If you are close to falling behind on credit card payments, your mortgage, your car loan or any other debt, you are not alone. In a 2017 poll from Amino, 37 percent of Americans said they would go into debt if faced with a medical bill of $100 or more.

It is easy to panic and wonder what you will do when faced with a situation that you don’t have an answer to. There are ways to handle your financial situation that will make your life easier in the long term.

Check out these easy steps to freedom.

Step 1: Don’t Wait

If you are going to miss even one payment for a debt that you owe, call the company and let them know what is happening. It is easy to think that the lender does not care and will not accommodate you, but with the current pandemic situation, many companies are offering hardship types of programs that they often call “accommodations”.

The only way to get into a hardship program is to ask. Start with these questions and don’t be afraid to ask whatever questions you need answers to.

  • Do you have accommodations or hardship programs for people struggling with finances because of the pandemic?
  • What will happen to my credit reports if I accept your new terms?

  • What will my new interest rate be?

  • At the end of my new loan period, will I have paid more overall?

  • Will this affect my credit limit?

  • What if I can’t keep up with the new terms?

Step 2: Consider The Solutions Offered

Sometimes, the company’s program allows you to delay your payments for a temporary time period. Other times, they may allow you to pay less than you owe for a time. Many larger companies such as hospitals handle bad debt from consumers often.

Hospitals and larger non-profit type companies often have programs that allow you to structure your debt repayment over time with a low interest rate.

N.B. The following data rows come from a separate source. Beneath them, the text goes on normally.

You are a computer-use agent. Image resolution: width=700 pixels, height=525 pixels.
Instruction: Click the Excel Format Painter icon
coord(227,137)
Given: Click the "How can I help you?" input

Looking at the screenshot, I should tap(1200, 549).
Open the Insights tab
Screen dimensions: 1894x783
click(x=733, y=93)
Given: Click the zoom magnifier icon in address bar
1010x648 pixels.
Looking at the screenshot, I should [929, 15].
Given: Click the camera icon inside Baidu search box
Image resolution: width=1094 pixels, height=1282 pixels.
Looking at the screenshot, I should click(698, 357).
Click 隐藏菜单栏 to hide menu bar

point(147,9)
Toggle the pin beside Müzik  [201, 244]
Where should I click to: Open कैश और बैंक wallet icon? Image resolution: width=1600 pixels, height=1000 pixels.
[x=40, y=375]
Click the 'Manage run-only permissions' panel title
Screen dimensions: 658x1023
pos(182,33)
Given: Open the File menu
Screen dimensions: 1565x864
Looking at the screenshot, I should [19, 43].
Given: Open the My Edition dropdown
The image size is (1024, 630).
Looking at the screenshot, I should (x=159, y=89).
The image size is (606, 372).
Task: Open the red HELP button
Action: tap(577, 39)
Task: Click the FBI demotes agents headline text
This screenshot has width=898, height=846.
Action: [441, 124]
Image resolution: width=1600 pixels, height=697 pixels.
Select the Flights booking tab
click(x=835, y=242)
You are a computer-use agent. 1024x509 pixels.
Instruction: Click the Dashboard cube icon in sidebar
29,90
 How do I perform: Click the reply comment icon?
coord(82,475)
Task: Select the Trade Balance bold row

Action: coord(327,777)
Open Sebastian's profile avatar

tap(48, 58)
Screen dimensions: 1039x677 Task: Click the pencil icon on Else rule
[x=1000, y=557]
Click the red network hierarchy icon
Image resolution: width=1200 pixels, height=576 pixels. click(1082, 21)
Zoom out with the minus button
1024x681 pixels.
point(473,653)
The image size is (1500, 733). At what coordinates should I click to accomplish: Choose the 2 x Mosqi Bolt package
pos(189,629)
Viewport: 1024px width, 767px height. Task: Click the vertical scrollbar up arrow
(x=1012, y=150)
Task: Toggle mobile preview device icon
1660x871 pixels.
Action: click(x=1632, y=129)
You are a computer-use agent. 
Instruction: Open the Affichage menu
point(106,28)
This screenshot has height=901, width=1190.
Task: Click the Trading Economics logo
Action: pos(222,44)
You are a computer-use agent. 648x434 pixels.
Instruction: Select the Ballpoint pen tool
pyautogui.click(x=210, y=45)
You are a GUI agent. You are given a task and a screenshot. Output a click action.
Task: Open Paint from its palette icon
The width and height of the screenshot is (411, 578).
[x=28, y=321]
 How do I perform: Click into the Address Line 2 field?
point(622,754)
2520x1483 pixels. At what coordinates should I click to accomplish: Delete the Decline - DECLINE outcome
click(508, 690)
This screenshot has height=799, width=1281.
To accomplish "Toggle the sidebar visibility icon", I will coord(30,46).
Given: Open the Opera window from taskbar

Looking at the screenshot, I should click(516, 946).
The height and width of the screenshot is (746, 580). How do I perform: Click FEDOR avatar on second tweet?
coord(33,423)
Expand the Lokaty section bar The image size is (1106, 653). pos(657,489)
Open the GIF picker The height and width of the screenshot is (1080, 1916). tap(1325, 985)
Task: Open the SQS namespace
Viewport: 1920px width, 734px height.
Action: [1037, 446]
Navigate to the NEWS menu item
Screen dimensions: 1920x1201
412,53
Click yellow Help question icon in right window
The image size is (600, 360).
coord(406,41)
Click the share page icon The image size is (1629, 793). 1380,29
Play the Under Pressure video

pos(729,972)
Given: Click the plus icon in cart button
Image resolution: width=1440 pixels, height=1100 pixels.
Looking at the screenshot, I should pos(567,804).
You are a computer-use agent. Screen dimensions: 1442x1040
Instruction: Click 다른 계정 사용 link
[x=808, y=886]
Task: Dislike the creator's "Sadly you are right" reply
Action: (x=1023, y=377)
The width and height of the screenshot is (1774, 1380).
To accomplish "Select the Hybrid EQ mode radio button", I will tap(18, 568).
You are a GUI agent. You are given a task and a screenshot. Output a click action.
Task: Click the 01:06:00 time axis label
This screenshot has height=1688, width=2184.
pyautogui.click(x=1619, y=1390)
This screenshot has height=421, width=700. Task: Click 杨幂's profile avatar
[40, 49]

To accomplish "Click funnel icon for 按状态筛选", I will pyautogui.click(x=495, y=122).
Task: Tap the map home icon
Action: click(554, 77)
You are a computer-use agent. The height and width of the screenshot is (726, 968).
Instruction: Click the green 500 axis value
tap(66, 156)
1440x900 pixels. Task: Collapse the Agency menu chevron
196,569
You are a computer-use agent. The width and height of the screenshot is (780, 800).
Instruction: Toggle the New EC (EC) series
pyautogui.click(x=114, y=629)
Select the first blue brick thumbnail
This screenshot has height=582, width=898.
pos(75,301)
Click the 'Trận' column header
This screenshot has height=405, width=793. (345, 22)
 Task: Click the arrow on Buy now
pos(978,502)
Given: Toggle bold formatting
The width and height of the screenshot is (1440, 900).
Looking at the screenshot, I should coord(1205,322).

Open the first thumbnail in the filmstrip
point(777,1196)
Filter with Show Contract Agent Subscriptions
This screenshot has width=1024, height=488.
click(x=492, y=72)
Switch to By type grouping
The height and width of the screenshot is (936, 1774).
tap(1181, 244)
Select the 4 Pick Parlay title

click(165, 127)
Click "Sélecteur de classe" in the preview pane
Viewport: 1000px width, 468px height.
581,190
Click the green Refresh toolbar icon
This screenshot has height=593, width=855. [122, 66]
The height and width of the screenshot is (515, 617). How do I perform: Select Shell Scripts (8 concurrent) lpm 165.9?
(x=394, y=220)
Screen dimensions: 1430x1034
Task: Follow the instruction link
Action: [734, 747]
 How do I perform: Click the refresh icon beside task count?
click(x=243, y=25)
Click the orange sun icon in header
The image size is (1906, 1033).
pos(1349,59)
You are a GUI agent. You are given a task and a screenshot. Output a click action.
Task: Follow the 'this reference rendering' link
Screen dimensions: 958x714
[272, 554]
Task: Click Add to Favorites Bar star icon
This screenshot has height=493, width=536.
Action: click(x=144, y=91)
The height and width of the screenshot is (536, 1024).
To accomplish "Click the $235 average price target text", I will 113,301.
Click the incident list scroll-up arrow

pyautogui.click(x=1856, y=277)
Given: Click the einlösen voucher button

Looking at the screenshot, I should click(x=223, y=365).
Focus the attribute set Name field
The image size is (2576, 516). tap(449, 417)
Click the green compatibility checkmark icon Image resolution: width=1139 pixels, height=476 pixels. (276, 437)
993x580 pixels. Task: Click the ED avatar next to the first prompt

Step 3: Get a Copy of the Agreement

Always ask your lender for a copy of your new agreement so that you have proof of your new negotiation. Also make sure to ask if they are reporting anything to the credit reporting companies Equifax, TransUnion, and Experian. You want to make sure that they are not reporting your debt as “settled” or as “bad debt”.

If you aren’t sure of what they are reporting and are not getting the answers you need, you can get a free complete report from each of the credit reporting agencies one time per year at annualcreditreport.com

Step 4: Customer Service Solutions

The key to finding a solution is to talk to your company. Call repeatedly until you are sure that you have exhausted all of their options for you. Sometimes you may get a less than helpful representative. Other times, you may talk with someone who is eager and able to help. Remember that the squeaky wheel gets the grease.

Always be polite but firm in your resolve to find a solution. Customer service and billing representatives will often respond to polite but repetitive requests for help just to close your case out.

According to ConsumerFinance.gov, “Many lenders are facing high call volumes because of the pandemic, so the wait time may be long. You can also check your lender’s website to see if they have information that can help you, ways to communicate electronically, or online applications for hardship programs or accommodations.

When contacting your lenders, be prepared to discuss your financial and employment situation, as well as how much you can afford to pay considering your income, expenses, and assets.”

Step 5: The Lender’s Bad Debt Perspective

On average, companies write off 1.5% of their receivables as bad debt. This means that the company knows they will never be paid for 1.5% of what is owed to them from consumers. They just accept that as the price of doing business.

Still, a company would rather work with you than write your debt off as bad or sell your debt and lose some of their profits.

Step 6: Debt Collection Agencies are a Whole Other Animal

Once your lender sells your debt to a collection agency, these agencies aggressively use tactics to collect the debt. They get paid when you pay them. A portion of what they collect goes to the original lender.

The Federal Government passed the Fair Debt Collection Practices Act, the FDCPA, that makes it illegal for debt collection agencies to:

  • Use abusive, unfair, or deceptive practices when they collect debts
  • Call at unreasonable hours unless you invite them to call at other hours
  • Call your workplace after you ask them not to
  • Threaten to sue you unless they are actually planning to sue
  • Use foul language or threaten you in any way

Step 7: Get Help

If you feel like a credit agency or lender is treating you unfairly and causing further harm to your financial situation, reach out to a knowledgeable and experienced attorney specializing in Consumer Rights. It is not legal for lenders or creditors to use abusive language or make threats against you.

The right counselor can help you get legal recourse for the hurtful actions of a company that only cares about the bottom line.